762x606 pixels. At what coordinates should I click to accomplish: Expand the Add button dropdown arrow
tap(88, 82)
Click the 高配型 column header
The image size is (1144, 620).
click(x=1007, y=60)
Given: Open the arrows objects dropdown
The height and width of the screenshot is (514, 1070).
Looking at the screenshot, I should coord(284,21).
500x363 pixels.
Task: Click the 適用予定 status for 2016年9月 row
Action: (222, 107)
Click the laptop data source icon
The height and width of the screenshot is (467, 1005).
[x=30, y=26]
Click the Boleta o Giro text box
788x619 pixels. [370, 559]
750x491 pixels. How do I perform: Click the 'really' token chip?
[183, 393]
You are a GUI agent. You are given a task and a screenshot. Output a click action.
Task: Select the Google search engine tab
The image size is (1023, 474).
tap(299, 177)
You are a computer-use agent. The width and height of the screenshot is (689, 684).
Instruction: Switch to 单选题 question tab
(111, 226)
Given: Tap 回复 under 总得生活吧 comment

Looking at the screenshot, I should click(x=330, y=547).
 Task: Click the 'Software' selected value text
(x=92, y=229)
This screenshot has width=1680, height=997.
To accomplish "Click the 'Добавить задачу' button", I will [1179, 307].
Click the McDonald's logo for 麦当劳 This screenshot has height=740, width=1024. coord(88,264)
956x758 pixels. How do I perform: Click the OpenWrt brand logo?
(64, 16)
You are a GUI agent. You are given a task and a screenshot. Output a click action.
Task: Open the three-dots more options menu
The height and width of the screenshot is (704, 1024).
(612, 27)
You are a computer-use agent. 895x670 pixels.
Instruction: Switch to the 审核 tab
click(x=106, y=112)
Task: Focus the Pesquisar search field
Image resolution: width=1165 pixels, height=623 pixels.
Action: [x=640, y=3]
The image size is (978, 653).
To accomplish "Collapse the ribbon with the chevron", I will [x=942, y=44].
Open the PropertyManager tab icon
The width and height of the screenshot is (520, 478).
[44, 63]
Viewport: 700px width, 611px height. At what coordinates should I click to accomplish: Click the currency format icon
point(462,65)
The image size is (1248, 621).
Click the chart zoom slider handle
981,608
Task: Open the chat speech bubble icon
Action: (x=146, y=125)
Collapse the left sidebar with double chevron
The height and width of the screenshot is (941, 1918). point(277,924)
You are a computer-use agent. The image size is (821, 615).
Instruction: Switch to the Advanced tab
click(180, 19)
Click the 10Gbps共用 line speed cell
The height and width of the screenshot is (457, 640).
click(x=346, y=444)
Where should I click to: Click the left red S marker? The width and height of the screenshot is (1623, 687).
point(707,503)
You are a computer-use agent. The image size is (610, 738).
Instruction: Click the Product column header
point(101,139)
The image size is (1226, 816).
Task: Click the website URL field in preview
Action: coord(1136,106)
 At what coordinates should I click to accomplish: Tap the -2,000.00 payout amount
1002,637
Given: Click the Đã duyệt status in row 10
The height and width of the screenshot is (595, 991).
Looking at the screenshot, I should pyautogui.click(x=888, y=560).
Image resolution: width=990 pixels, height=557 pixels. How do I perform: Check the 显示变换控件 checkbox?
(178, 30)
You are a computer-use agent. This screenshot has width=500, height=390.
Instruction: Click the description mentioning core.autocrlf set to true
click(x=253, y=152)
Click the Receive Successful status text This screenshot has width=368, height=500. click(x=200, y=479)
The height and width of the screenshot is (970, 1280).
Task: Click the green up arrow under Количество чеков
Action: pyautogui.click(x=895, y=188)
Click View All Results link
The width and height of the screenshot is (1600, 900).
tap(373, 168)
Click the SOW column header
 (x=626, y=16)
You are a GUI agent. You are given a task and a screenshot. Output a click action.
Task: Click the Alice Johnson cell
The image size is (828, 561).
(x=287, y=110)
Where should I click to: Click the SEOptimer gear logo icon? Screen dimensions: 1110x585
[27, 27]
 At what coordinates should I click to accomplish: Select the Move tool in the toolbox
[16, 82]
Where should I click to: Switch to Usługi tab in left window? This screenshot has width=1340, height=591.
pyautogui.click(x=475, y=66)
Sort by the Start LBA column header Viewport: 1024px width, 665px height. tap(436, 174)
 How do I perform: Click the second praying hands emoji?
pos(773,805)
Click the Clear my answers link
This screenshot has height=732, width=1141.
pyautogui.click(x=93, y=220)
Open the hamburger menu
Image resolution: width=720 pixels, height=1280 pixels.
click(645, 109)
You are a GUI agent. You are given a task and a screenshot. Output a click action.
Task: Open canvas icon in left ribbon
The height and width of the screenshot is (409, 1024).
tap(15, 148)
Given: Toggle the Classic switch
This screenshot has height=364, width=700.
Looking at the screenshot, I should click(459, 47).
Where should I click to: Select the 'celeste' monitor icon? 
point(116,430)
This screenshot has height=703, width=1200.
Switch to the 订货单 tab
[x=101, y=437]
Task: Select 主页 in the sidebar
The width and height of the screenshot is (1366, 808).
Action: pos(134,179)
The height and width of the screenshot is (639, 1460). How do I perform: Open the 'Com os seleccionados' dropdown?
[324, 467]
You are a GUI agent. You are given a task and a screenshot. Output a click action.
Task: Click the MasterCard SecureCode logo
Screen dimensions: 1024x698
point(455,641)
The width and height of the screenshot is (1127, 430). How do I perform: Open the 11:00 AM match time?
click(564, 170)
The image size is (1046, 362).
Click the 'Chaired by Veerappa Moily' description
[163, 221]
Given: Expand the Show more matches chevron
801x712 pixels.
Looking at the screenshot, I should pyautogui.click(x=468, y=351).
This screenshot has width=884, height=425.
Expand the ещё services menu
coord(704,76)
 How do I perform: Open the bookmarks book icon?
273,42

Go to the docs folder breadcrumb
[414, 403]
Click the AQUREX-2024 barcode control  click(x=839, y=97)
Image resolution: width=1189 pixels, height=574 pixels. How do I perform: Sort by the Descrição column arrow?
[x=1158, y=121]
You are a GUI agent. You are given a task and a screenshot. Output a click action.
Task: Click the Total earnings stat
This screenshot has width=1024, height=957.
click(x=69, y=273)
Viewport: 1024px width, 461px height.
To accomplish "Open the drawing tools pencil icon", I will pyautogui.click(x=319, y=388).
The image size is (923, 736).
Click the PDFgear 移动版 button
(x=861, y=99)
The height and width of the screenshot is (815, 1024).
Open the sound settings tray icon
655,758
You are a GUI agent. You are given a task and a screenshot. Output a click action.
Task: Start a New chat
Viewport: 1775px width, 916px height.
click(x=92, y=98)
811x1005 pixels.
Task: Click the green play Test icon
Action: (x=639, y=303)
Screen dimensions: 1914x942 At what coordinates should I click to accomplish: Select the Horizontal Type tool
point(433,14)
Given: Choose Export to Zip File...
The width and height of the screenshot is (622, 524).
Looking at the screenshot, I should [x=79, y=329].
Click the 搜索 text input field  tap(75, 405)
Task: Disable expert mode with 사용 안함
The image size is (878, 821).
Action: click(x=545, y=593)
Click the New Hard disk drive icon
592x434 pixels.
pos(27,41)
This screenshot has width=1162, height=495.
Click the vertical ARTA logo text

§ EXERCISE BRIEF:
The line containing "Task: Click the Total earnings stat" marks the start. Reproduce it and all lines after it through the end of the listing, exactly and alone.

§ RESULT:
Task: Click the Total earnings stat
This screenshot has width=1024, height=957.
click(x=69, y=273)
Viewport: 1024px width, 461px height.
To accomplish "Open the drawing tools pencil icon", I will pyautogui.click(x=319, y=388).
The image size is (923, 736).
Click the PDFgear 移动版 button
(x=861, y=99)
The height and width of the screenshot is (815, 1024).
Open the sound settings tray icon
655,758
You are a GUI agent. You are given a task and a screenshot. Output a click action.
Task: Start a New chat
Viewport: 1775px width, 916px height.
click(x=92, y=98)
811x1005 pixels.
Task: Click the green play Test icon
Action: (x=639, y=303)
Screen dimensions: 1914x942 At what coordinates should I click to accomplish: Select the Horizontal Type tool
point(433,14)
Given: Choose Export to Zip File...
The width and height of the screenshot is (622, 524).
Looking at the screenshot, I should [x=79, y=329].
Click the 搜索 text input field  tap(75, 405)
Task: Disable expert mode with 사용 안함
The image size is (878, 821).
Action: click(x=545, y=593)
Click the New Hard disk drive icon
592x434 pixels.
pos(27,41)
This screenshot has width=1162, height=495.
Click the vertical ARTA logo text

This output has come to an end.